Dans ce dossier devenu fort encombrant pour plusieurs parties prenantes, l’initiative de Soco International, d’intervenir en pleine aire protégée, est en fait la goutte d’eau qui a fait déborder le vase. Sur l’échiquier s’affrontent deux réalités majeures. Il y a, d’abord, un capital environnemental spécifique et qui fait le bonheur des publications scientifiques : 218 espèces de mammifères, 706 espèces d’oiseaux, 109 de reptiles et 78 d’amphibiens. Concernant, par exemple, les gorilles, il y a ceux de montagne (200 individus) et des plaines orientales ainsi que des chimpanzés. Le parc national des Virunga est aussi connu, au plan national et international, pour ses volcans, lacs, rivières, savanes, marais et glaciers.
La seconde réalité forte est cette détermination du gouvernement congolais à vouloir transformer les énormes ressources naturelles du pays en richesses réelles afin d’améliorer le train de vie d’une population estimée à 70 millions d’habitants. La majorité de cette population croupit dans une extrême-pauvreté et vivote avec un revenu en dessous du seuil de pauvreté (soit moins de 1,3 dollar par jour). Pour « booster » la machine économique et financière nationale et commencer à s’attaquer aux déséquilibres et dysfonctionnements qui caractérisent, notamment, le secteur social, Kinshasa a besoin de ressources financières proportionnelles à ses ambitions afin de parvenir, dans la période allant de 2025 à 2030, à être bien classée dans le groupe des pays à revenus intermédiaires et sur la liste des nations émergentes. Or, dans le contexte actuel, la gouvernance nationale pose encore problème.

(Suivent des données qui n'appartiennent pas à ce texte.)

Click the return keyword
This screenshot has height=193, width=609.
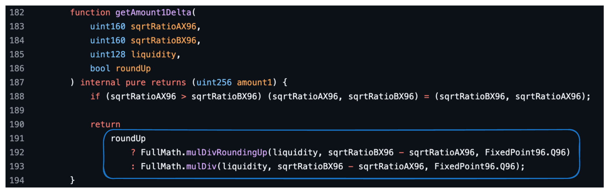click(105, 124)
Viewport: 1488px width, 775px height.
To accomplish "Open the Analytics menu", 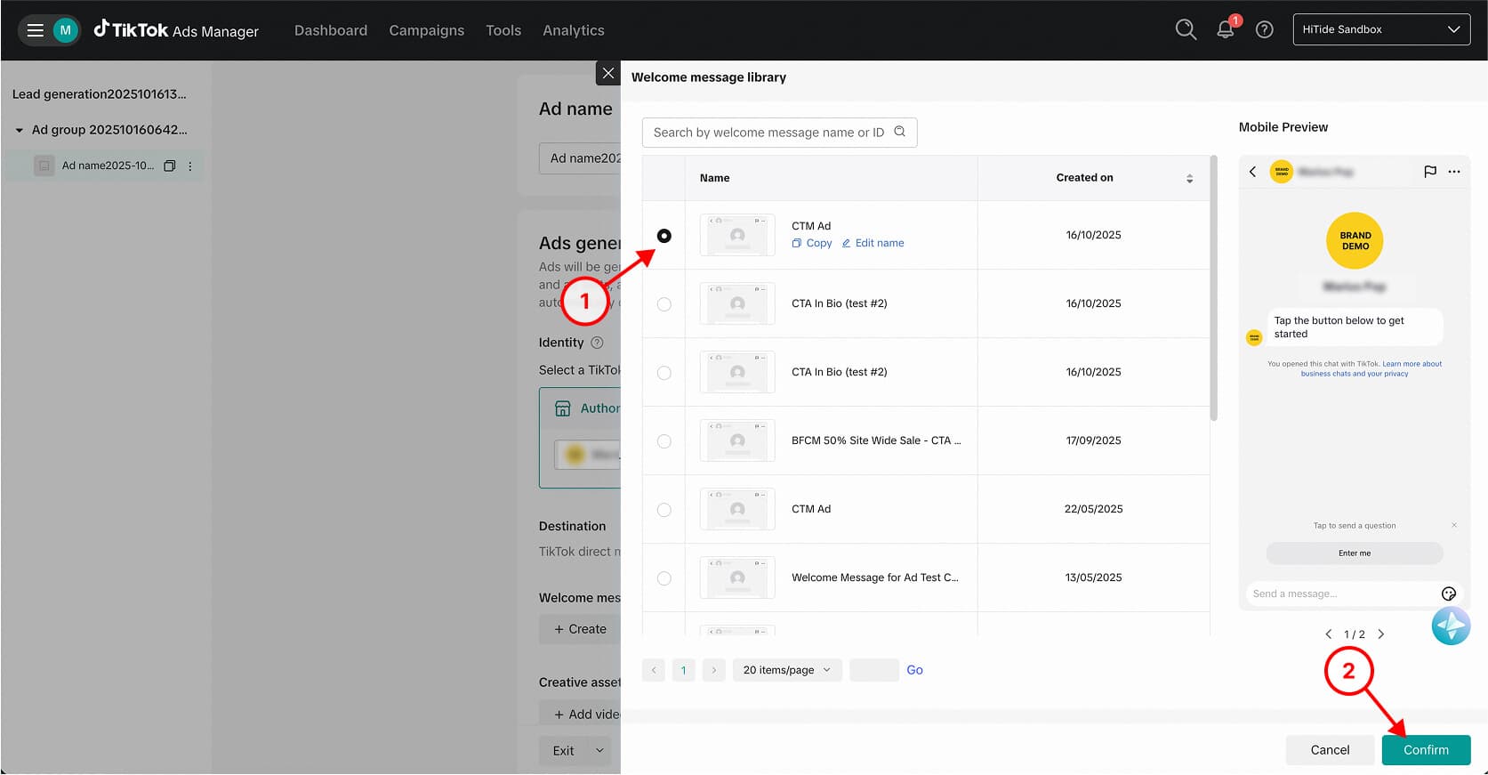I will coord(573,30).
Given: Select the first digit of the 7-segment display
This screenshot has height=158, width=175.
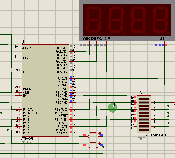Looking at the screenshot, I should pyautogui.click(x=94, y=20).
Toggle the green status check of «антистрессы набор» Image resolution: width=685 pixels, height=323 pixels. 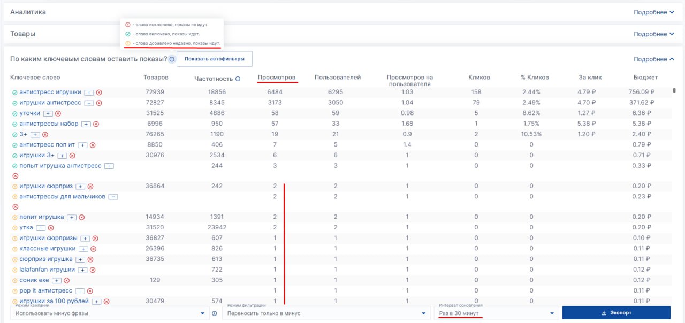click(x=15, y=124)
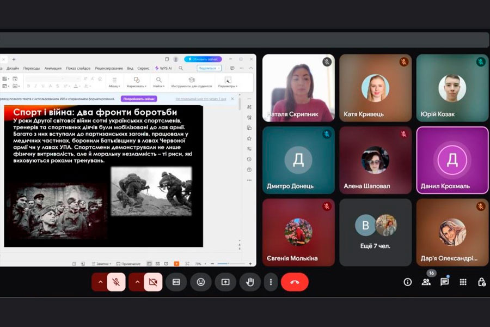Open more options three-dot menu
Viewport: 490px width, 327px height.
point(271,282)
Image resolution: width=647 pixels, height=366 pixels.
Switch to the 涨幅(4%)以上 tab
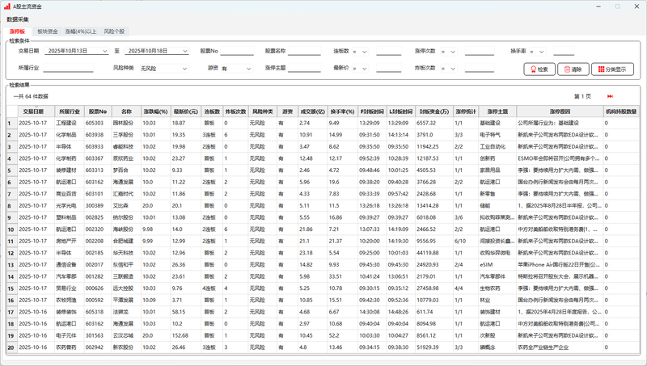click(82, 32)
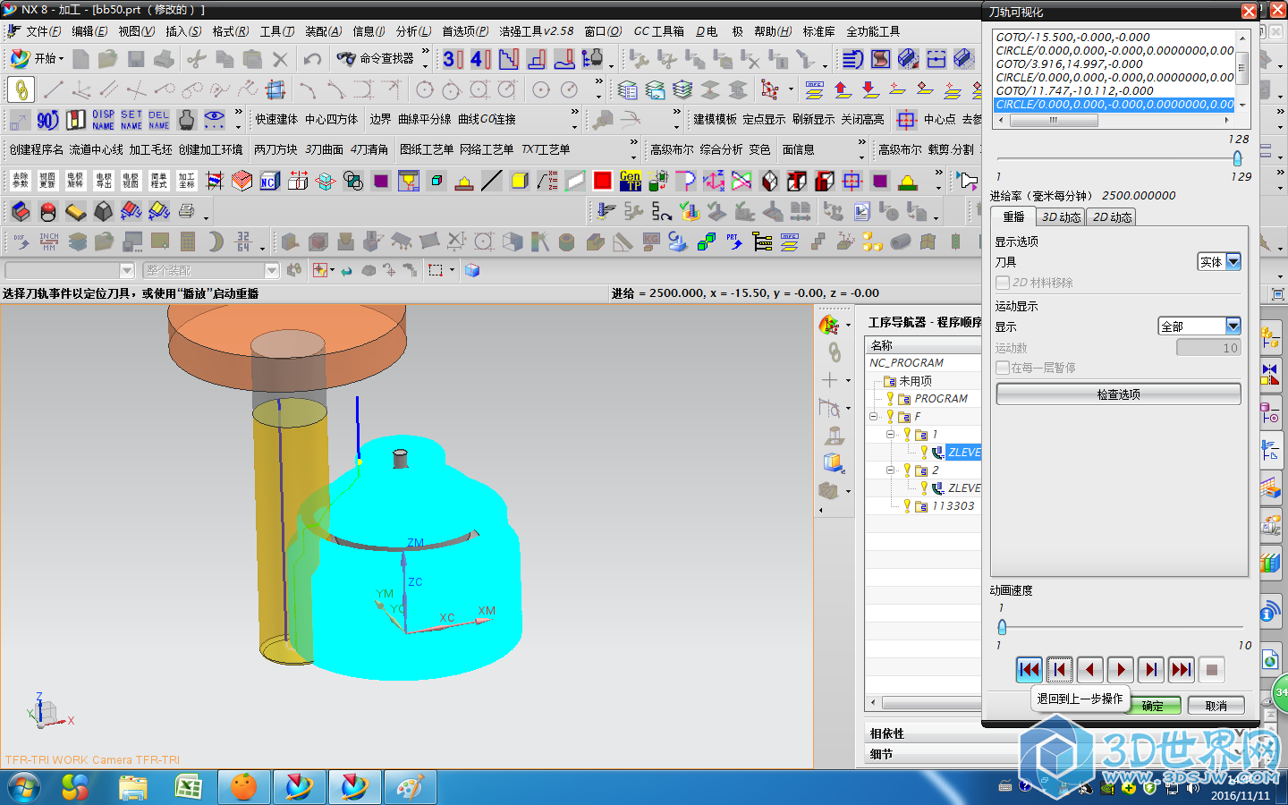1288x805 pixels.
Task: Click the 90 degree rotate icon
Action: [x=47, y=120]
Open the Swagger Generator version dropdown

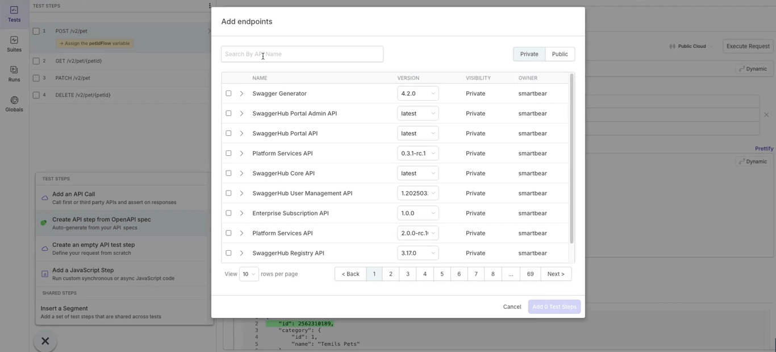(418, 93)
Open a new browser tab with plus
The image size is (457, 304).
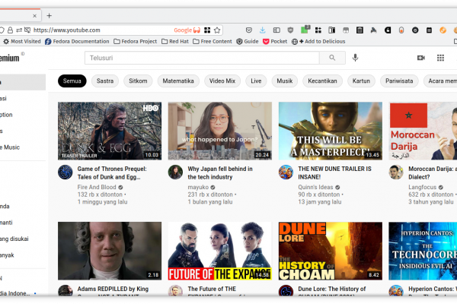(49, 16)
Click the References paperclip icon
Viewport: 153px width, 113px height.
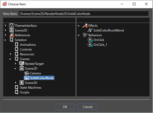coord(12,35)
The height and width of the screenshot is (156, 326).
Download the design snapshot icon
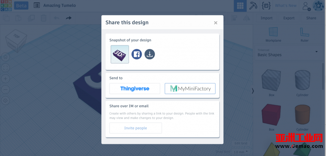(150, 54)
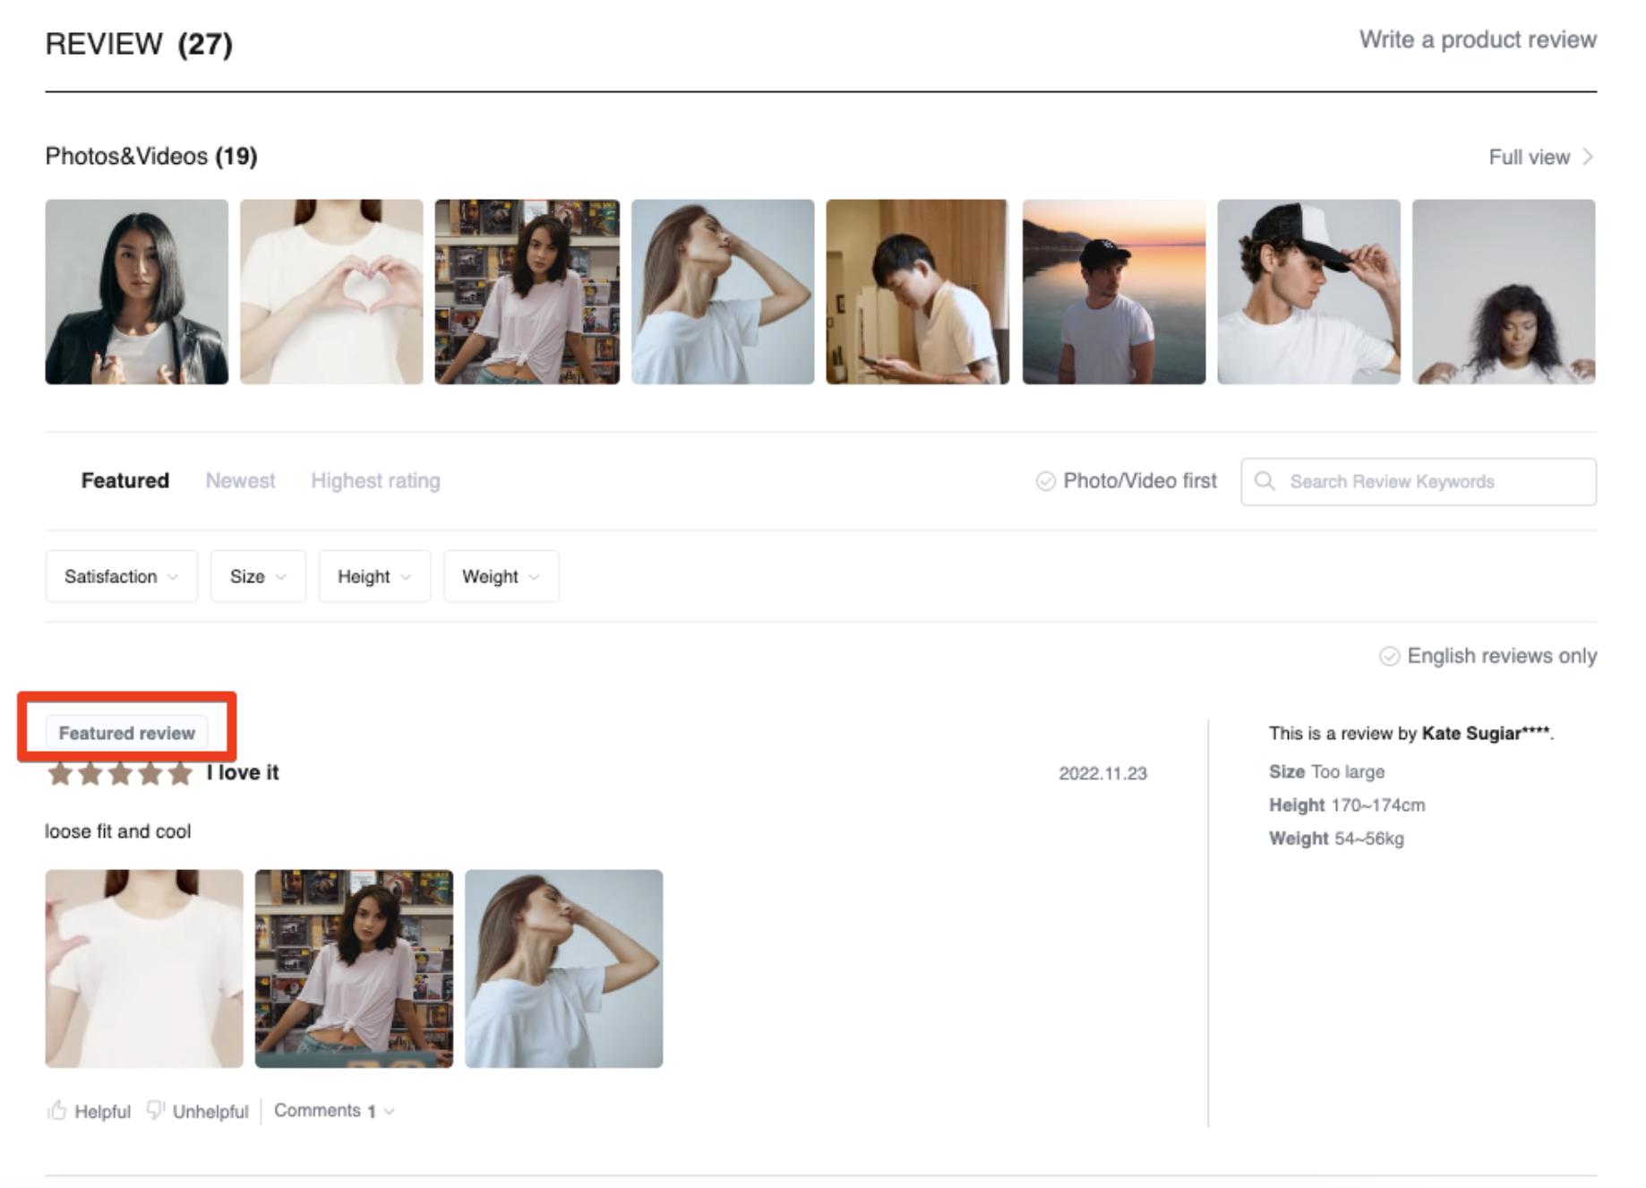1646x1188 pixels.
Task: Open the Height filter dropdown
Action: tap(373, 576)
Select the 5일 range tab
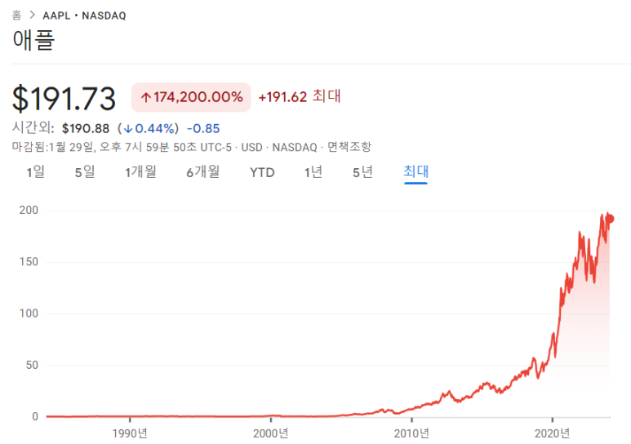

Position flottante de Kinshasa
En fait, la montée en pic de cette autre « crise » du parc national des Virunga découle des tergiversations constatées dans le chef du leadership national. Le cas de l’épopée Sico International PLC tend à le prouver. A la fin de la décennie 2000, plusieurs compagnies pétrolières avaient exprimé leur volonté de mener des explorations/exploitations dans le Rift Albertin où sont signalés d’importants gisements de l’or noir. Le Congo-Kinshasa et l’Ouganda ont été très sollicités. Ce dernier pays n’a pas tergiversé car il est, aujourd’hui, en train de comptabiliser le niveau de production de ses barils provenant du lac Edouard, à la frontière avec la République démocratique du Congo.
Pour le cas de ce dernier pays, plusieurs entreprises, notamment Total et Soco International, avaient proposé de travailler également dans le parc des Virunga. Des études sont allées jusqu’à délimiter les 85 % de cette aire protégée en concessions pétrolières. Des organisations de la société civile de la République démocratique du Congo et leurs partenaires internationaux (WWF, Greenpeace, Human Rights Watch…) se sont alors mobilisés. Total a fini par accepter de ne pas intervenir dans le périmètre de l’aire protégée, tout en indiquant, pardoxalement, que ses travaux se poursuivraient « en bordure du parc ».
Pour sa part, la britannique Soco, qui a pu décrocher en juin 2010 le « contrat de partage de production pétrolière » dans le bloc 5 du Rift albertin, a commencé, en avril dernier, l’exploration par la phase de prospection sismique. La société, qui a pris entre-temps acte de différentes pressions provenant d’institutions nationales, comme le Parlement ainsi que d’instances étrangères et internationales, notamment l’UNESCO, le gouvernement britannique, les Parlements belge et allemand, la Commission de l’Union Européenne, l’Organisation de Coopération et de Développement Economique (OCDE), a tenté, en vain, de faire prévaloir le contenu d’une étude sur les impacts environnementaux et sociaux qu’elle a, elle seule, diligentée. Pour les défenseurs de l’environnement, il faut, au-delà d’un simple retrait de l’entreprise britannique, annuler, de manière formelle, le droit lui concédé pour mener des activités d’exploration/exploitation dans ce parc.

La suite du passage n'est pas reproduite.